> [PROBLEM TO SOLVE]:
Search the listing for "Given" and copy every line where it appears.
────
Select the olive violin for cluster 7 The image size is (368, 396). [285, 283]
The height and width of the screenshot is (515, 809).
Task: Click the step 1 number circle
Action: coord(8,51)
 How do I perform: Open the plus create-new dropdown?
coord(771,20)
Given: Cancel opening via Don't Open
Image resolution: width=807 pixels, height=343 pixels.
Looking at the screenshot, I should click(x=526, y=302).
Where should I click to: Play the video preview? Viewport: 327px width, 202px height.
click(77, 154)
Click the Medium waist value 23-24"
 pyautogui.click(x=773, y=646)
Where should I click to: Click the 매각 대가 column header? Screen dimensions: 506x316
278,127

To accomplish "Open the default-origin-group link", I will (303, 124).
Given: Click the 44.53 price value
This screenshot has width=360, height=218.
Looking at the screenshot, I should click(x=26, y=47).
────
> [TASK ANSWER]:
Given: Cancel opening via Don't Open
Given: Click the 44.53 price value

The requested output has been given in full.